TASK DIRECTIONS: In the listing below, locate the line containing "внутрипочечный холестаз при" and the line containing "Овуляция (33, 62)". Output both of them and every line between, exactly as written, and nothing more.

+++

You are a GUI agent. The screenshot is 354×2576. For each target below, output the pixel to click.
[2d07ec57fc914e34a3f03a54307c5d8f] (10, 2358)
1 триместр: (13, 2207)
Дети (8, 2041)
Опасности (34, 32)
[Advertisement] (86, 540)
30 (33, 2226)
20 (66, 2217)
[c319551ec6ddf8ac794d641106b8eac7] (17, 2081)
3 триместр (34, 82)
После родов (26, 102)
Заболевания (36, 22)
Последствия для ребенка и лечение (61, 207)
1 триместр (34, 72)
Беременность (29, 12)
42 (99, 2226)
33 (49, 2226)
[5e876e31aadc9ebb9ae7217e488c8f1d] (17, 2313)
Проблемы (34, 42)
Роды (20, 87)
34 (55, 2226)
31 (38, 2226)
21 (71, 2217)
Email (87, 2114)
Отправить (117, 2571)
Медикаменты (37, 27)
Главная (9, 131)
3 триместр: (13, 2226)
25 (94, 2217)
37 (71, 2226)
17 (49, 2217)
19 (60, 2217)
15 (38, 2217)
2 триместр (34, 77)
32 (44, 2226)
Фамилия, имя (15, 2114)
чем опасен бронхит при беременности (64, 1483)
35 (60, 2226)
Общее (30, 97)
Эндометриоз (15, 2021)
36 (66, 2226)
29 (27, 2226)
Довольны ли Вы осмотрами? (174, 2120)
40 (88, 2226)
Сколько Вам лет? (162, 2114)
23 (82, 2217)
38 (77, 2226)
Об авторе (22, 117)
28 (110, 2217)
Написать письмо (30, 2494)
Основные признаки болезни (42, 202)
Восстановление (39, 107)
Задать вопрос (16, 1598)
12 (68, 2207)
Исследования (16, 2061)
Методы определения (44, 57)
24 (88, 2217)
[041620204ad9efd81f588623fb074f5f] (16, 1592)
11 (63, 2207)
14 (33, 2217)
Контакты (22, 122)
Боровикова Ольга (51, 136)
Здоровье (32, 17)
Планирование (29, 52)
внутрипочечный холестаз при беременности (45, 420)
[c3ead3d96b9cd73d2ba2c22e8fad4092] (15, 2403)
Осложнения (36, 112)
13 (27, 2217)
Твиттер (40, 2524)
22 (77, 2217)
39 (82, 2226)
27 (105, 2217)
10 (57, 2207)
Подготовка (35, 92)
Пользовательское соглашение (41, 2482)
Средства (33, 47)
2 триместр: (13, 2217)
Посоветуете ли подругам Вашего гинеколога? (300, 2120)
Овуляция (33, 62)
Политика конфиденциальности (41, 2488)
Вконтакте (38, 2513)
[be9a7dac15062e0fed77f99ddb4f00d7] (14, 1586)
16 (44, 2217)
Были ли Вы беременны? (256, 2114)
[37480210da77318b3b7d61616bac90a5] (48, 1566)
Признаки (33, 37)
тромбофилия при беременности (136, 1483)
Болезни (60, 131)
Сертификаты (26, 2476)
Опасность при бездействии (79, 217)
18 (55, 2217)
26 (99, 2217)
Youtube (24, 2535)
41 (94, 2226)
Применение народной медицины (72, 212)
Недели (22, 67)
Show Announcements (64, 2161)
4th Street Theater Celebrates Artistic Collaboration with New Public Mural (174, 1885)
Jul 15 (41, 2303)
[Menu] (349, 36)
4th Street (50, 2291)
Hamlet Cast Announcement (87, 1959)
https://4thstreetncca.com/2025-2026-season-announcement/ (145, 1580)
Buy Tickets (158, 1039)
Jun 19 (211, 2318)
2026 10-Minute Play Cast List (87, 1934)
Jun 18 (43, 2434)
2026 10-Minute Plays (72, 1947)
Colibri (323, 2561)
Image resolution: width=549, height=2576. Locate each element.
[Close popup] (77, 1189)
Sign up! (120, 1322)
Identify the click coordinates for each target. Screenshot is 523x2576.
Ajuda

+++

RESPONSE AREA:
внутрипочечный холестаз при беременности (45, 420)
[c3ead3d96b9cd73d2ba2c22e8fad4092] (15, 2403)
Осложнения (36, 112)
13 (27, 2217)
Твиттер (40, 2524)
22 (77, 2217)
39 (82, 2226)
27 (105, 2217)
10 (57, 2207)
Подготовка (35, 92)
Пользовательское соглашение (41, 2482)
Средства (33, 47)
2 триместр: (13, 2217)
Посоветуете ли подругам Вашего гинеколога? (300, 2120)
Овуляция (33, 62)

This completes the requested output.